Salvador-Meneses Jaime, Ruiz-Chavez Zoila, Garcia-Rodriguez Jose
Facultad de Ingeniería, Ciencias Físicas y Matemática, Universidad Central del Ecuador, Quito 170129, Ecuador.
Computer Technology Department, University of Alicante, 03080 Alicante, Spain.
Entropy (Basel). 2019 Feb 28;21(3):234. doi: 10.3390/e21030234.
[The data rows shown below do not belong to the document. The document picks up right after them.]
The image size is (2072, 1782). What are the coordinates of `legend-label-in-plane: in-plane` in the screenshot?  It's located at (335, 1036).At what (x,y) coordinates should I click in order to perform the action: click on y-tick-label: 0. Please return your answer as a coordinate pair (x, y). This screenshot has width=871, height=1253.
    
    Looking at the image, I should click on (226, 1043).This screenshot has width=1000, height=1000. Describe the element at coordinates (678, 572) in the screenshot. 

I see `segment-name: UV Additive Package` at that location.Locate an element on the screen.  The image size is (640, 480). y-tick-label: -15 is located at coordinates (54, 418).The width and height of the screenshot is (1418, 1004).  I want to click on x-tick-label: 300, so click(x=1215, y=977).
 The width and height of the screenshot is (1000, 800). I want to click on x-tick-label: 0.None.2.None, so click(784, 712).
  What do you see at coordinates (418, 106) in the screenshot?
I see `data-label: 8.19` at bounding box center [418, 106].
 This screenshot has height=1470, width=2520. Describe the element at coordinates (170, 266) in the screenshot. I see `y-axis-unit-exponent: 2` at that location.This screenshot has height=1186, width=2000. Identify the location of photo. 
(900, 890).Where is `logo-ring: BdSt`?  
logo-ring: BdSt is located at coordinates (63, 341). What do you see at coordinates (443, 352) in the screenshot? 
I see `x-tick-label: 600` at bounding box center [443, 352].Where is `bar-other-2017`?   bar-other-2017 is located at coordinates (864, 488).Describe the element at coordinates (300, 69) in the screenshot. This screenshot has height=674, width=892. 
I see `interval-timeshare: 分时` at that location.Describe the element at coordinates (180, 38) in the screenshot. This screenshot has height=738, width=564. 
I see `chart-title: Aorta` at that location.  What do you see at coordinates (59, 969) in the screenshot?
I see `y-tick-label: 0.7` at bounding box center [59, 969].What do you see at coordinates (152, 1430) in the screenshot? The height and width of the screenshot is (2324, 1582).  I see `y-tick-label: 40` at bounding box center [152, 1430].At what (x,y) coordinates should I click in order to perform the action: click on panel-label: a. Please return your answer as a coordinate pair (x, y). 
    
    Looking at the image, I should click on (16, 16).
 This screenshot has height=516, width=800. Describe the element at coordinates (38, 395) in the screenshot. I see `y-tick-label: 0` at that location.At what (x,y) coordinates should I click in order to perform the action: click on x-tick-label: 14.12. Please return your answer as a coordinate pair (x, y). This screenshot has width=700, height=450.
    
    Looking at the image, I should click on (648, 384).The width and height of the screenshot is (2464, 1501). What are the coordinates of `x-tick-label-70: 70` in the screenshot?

The NN (k-nearest neighbors) classification algorithm is one of the most widely used non-parametric classification methods, however it is limited due to memory consumption related to the size of the dataset, which makes them impractical to apply to large volumes of data. Variations of this method have been proposed, such as condensed KNN which divides the training dataset into clusters to be classified, other variations reduce the input dataset in order to apply the algorithm. This paper presents a variation of the NN algorithm, of the type structure less NN, to work with categorical data. Categorical data, due to their nature, can be compressed in order to decrease the memory requirements at the time of executing the classification. The method proposes a previous phase of compression of the data to then apply the algorithm on the compressed data. This allows us to maintain the whole dataset in memory which leads to a considerable reduction of the amount of memory required. Experiments and tests carried out on known datasets show the reduction in the volume of information stored in memory and maintain the accuracy of the classification. They also show a slight decrease in processing time because the information is decompressed in real time (on-the-fly) while the algorithm is running.
NN(k近邻)分类算法是应用最为广泛的非参数分类方法之一,然而,由于与数据集大小相关的内存消耗,该算法存在局限性,这使得它在处理大量数据时并不实用。人们已经提出了该方法的多种变体,比如凝聚KNN,它将训练数据集划分为多个待分类的簇,其他变体则通过减少输入数据集来应用该算法。本文提出了一种NN算法的变体,即无结构NN,用于处理分类数据。分类数据因其性质,可以进行压缩,以降低执行分类时的内存需求。该方法建议在数据上进行一个预压缩阶段,然后在压缩后的数据上应用算法。这使我们能够将整个数据集保存在内存中,从而大幅减少所需的内存量。在已知数据集上进行的实验和测试表明,内存中存储的信息量有所减少,同时分类的准确性得以保持。实验还表明,处理时间略有减少,因为在算法运行时信息是实时(动态)解压缩的。